Among the entries that follow, some lines contain the word "computer". Show all of them.
[EXCERPTED DATA Boundary: Start]
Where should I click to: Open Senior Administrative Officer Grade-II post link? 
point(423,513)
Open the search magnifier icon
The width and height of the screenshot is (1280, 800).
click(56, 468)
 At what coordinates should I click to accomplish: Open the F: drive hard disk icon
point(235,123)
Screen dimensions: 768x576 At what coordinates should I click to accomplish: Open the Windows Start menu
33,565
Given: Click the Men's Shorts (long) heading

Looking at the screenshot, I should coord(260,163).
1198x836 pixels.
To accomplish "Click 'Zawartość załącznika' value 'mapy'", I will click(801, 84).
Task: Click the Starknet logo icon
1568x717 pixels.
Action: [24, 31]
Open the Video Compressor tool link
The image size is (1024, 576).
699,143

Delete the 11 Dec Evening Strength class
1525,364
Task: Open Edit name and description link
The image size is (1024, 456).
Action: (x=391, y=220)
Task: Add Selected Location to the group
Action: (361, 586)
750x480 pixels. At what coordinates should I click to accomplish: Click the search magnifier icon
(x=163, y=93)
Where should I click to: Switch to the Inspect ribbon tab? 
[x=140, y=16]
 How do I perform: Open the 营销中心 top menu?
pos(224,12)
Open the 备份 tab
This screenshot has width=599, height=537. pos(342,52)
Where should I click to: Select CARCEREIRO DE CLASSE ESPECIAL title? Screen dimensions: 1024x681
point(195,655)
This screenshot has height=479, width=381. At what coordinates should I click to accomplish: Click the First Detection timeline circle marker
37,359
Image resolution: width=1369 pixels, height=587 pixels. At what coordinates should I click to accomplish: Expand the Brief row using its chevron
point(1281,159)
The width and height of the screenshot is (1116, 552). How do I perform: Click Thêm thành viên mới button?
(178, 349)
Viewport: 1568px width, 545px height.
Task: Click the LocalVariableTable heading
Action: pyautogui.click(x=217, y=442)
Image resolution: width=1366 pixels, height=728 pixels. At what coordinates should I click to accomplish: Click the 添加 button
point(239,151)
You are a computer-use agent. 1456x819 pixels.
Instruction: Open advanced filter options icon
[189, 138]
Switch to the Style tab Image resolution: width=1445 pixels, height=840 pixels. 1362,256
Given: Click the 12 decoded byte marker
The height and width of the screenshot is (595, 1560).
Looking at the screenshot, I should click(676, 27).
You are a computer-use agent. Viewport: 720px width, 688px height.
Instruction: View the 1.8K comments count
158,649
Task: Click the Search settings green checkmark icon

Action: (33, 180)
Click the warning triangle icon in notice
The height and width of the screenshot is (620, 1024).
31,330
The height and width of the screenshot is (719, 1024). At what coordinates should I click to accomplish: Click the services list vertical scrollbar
[EXCERPTED DATA Boundary: End]
- SOLUTION:
You are a computer-use agent. 1456x819 pixels.
You are a computer-use agent. Viewport: 720px width, 688px height.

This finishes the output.